I've kompiled in kernel all of partition types and pseudofilesystem.

Do you have any suggestions?

----------

## krinn

 *Quote:*   

> mount -t ufs -o ufstype=0x75 /dev/sda /mnt/dysk/ 

 

no idea but you are trying to mount a disk instead of the partition of that disk. It's not a bad command as you can format and use disk as a whole partition, but in your case, you've show you have a sda1 partition with the 0x75 ID

so /dev/sda1 instead of /dev/sda

----------

## Jaglover

Do you know what type of partition table is used (if any)?

----------

## jkl

 *krinn wrote:*   

>  *Quote:*   mount -t ufs -o ufstype=0x75 /dev/sda /mnt/dysk/  
> 
> (...) so /dev/sda1 instead of /dev/sda (...) 

 

I'd love to do it like this, but unfortunately there's no /dev/sdaX   :Sad: 

 *Jaglover wrote:*   

> Do you know what type of partition table is used (if any)?

 

I don't know. How can I check it besides fdisk (because fdisk -l doesn't show anything worth attention)?

----------

## Jaglover

I'd start looking into this from beginning. 

What kind of machine this harddrive comes from? 

Don't take fdisk output without a grain of salt. Filesystem type is just a byte which fdisk reads from the drive. If the disk layout is unknown to fdisk or corrupted fdisk output may mean nothing.

----------

- **Task requirements**:
- A) In the forum thread about mounting the disk, which device does krinn say to use instead of /dev/sda?
- B) Quote the forum thread word for word, everything from "Don't take fdisk" down to "may mean nothing.".

- **Data entries**:

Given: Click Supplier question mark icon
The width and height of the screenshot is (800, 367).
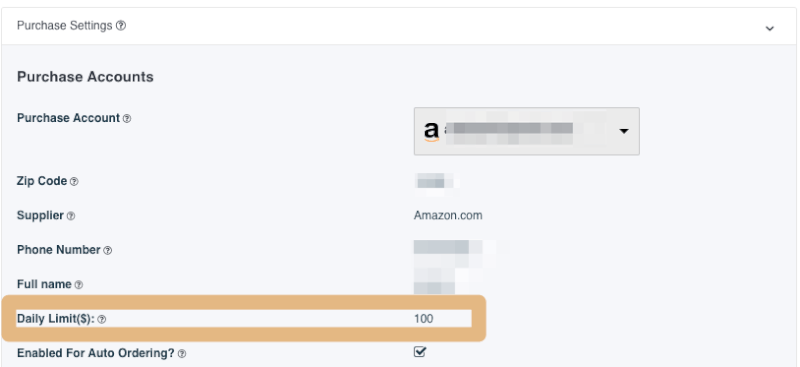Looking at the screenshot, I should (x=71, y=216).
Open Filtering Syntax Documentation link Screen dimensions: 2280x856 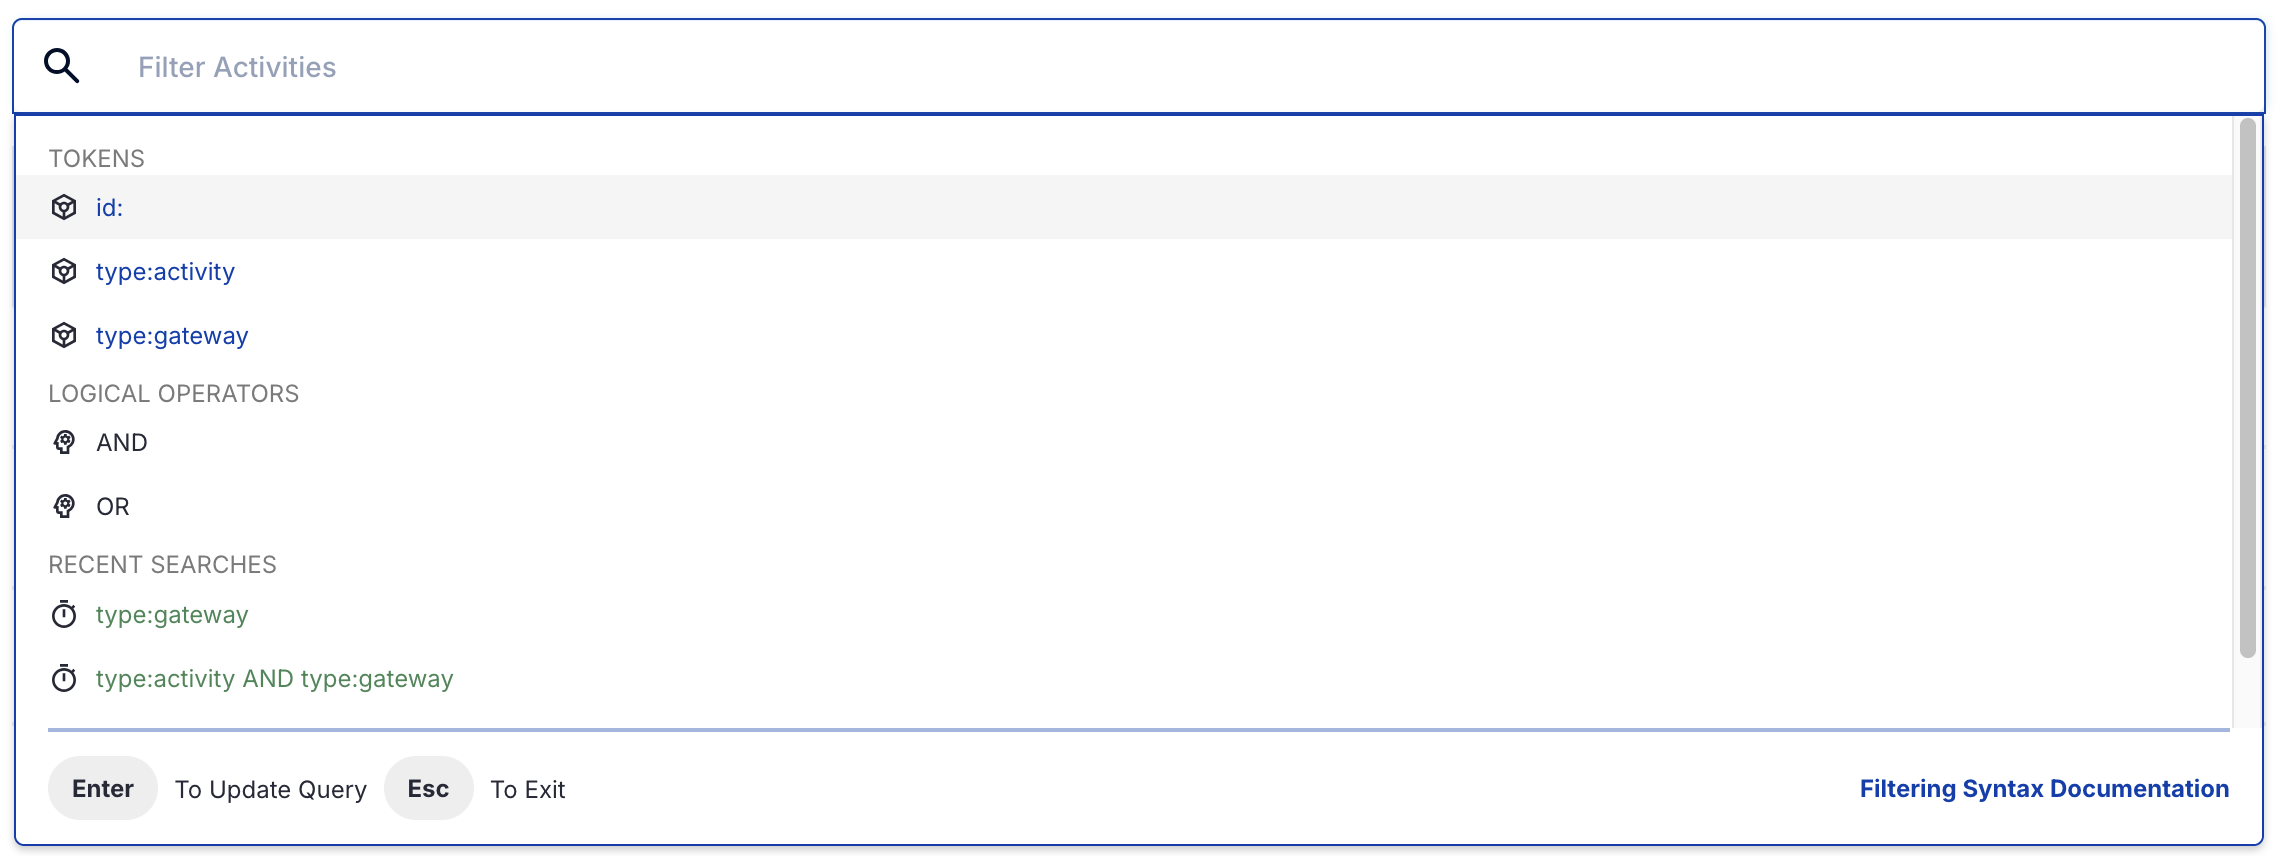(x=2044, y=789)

* * *

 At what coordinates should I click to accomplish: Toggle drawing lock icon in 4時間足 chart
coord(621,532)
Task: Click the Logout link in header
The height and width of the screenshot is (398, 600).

- **Solutions to the problems**:
- A) /dev/sda1

- B)
Don't take fdisk output without a grain of salt. Filesystem type is just a byte which fdisk reads from the drive. If the disk layout is unknown to fdisk or corrupted fdisk output may mean nothing.